Take the Arts Out of the Box
I once said to a gubernatorial candidate, “I want you to take the arts out of the box you’ve put them in and think about it differently.” The state senator who had set up the meeting looked at me like I was crazy. I knew I was in risky territory. This was an elected official who wasn’t an “arts” guy. You wouldn’t find him at the symphony, opera, museum or theatre, at least not willingly. I knew I had to approach asking for his support in a different way. We went on to discuss the place of artists in rural communities, the economic impact of small arts businesses in closed schools and abandoned store fronts, access to arts education for at-risk children in poverty and the inspiration the arts can be to keep kids in school. We talked about how government funding can mandate access. He talked about his daughter who was a visual artist.
Long story short, it was a successful conversation and laid the groundwork for eight years of his support after he was elected governor. But it began with my realization that this individual had a very narrow view about the arts that I represented and believed artists impacted a very small percentage of people in his state. He wasn’t thinking about neighborhood or community festivals, music on the football field, the organist in his church, the children performing plays at school, the graphic design for his business logo or the interior designer who remodeled the historic home where we were meeting. None of that came to mind when I mentioned, “the arts.”
This was about 20 years ago and today, in my role as executive director of Grantmakers in the Arts, I see funders, artists and arts organizations working “outside the box” in increasing numbers with growing support. We are talking about the power of the arts to teach, inform, celebrate and inspire. There isn’t a segment of our society (environmental, medicine, history, architecture, human services, military, education, commerce and more) that isn’t reliant and/or supported by artists in some way. Whole industries and associations have grown up around artists working in “other places.”

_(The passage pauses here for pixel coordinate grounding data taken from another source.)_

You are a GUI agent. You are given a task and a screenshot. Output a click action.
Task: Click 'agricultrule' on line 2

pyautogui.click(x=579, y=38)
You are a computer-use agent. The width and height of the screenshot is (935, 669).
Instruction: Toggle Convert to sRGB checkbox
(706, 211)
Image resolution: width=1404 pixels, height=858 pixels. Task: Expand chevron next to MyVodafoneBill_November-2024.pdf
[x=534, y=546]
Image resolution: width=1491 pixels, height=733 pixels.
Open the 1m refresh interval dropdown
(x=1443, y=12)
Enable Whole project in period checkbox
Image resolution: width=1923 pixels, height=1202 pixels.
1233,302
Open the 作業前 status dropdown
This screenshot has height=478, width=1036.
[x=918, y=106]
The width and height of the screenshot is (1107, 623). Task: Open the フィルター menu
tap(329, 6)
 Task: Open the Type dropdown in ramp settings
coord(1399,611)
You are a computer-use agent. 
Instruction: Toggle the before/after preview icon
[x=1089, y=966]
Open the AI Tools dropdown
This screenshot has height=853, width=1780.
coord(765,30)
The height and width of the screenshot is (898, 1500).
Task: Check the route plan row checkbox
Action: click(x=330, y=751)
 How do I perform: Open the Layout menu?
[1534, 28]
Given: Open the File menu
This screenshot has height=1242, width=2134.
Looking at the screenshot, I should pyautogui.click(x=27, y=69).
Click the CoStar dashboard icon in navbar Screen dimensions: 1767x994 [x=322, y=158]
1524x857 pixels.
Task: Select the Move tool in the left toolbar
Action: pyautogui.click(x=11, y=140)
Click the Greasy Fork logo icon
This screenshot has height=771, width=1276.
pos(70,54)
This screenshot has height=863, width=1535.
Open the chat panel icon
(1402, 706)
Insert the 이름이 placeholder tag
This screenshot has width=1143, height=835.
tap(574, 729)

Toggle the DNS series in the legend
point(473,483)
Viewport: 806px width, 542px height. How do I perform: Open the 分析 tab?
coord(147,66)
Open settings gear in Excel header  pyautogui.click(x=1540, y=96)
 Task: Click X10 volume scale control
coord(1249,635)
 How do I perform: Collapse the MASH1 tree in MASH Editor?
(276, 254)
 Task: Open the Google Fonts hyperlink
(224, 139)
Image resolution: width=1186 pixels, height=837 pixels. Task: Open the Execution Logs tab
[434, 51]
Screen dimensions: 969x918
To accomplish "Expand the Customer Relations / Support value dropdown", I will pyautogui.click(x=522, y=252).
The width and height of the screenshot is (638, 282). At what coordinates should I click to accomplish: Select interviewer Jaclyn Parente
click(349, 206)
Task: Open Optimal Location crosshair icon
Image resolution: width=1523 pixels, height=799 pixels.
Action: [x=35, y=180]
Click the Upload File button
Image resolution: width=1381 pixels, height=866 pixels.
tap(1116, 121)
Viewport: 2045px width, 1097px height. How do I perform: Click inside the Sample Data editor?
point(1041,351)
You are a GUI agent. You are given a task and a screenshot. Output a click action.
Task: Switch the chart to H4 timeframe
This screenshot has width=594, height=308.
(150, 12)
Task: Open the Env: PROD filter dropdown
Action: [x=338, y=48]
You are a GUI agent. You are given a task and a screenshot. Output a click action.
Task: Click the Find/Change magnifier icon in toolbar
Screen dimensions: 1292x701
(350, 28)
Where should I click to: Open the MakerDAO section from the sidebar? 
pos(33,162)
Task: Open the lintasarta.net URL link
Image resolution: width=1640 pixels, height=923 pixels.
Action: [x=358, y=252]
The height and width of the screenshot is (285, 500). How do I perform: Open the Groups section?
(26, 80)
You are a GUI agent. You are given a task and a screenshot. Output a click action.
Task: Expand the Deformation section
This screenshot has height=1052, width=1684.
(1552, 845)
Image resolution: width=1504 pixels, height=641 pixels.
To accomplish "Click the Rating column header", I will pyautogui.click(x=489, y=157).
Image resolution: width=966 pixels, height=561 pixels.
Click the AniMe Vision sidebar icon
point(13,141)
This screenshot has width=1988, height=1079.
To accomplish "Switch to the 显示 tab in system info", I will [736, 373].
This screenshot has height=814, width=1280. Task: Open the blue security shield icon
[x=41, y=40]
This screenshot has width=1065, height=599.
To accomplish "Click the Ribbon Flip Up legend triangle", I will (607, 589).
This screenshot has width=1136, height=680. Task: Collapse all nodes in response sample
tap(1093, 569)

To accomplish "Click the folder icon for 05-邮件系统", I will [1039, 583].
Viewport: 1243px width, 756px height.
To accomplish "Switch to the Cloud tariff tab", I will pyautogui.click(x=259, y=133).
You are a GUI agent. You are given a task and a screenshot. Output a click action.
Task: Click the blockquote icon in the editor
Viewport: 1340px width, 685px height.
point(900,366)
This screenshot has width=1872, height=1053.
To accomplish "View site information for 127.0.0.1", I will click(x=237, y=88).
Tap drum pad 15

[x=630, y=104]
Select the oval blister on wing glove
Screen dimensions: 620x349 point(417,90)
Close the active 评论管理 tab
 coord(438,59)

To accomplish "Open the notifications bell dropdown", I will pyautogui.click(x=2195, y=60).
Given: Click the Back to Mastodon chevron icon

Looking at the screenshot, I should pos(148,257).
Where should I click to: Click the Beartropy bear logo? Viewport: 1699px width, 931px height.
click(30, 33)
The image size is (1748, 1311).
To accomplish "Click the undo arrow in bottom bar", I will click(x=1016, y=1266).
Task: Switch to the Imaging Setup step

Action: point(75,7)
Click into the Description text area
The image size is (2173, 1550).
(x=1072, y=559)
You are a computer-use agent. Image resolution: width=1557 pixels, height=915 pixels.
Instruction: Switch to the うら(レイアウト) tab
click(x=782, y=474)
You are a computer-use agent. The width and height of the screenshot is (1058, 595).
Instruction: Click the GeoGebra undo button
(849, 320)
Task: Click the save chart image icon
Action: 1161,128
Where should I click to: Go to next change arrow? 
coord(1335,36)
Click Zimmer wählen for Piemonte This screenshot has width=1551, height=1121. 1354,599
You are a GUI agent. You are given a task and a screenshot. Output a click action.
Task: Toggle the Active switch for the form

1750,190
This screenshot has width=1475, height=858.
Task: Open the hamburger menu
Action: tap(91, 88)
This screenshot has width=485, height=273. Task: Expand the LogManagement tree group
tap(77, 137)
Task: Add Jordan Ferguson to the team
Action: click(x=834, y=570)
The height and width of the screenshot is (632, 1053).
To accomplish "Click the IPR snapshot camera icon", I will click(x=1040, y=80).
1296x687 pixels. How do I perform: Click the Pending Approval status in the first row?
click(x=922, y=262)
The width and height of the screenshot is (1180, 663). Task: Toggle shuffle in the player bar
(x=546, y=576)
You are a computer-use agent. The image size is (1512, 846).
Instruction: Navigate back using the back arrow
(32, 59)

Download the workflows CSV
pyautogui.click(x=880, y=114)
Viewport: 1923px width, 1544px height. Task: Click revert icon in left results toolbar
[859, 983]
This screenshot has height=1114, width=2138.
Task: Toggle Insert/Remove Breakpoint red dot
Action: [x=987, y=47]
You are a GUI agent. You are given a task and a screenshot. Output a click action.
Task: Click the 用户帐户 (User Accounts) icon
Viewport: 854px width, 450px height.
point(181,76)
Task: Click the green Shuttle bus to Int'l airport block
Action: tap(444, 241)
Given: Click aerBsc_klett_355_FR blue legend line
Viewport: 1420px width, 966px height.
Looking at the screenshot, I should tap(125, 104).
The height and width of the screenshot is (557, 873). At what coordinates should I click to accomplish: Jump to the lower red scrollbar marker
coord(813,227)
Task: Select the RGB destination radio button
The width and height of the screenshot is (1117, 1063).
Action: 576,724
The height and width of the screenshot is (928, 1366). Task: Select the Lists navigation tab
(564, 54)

This year, at Grantmakers in the Arts, we will dig deeper into the role of artists in healthcare and aging by participating in a Health, Aging and the Arts Strategic Session with Grantmakers in Health and Grantmakers in Aging. We will host a preconference on the same subject at our annual conference in Miami. Organizations like the National Center for Creative Aging and the Society of for Arts and Healthcare are the wealth of information on successful programs using artists in hospitals, hospice, nursing homes to help those in need but also in healthy aging in retirement communities. This is just one segment of society where artists are making a difference.
When we think and talk about the arts, it is helpful to take them “out of the box” that most Americans have put them in and talk about arts in our own lives, in the lives of all Americans, in our churches, our schools, our neighborhood festivals, and as a “safety net” for peoples whose art has lifted them out of poverty and despair and into hope. It all forms the eco-system in which we operate, whether you’re in the box or out of it.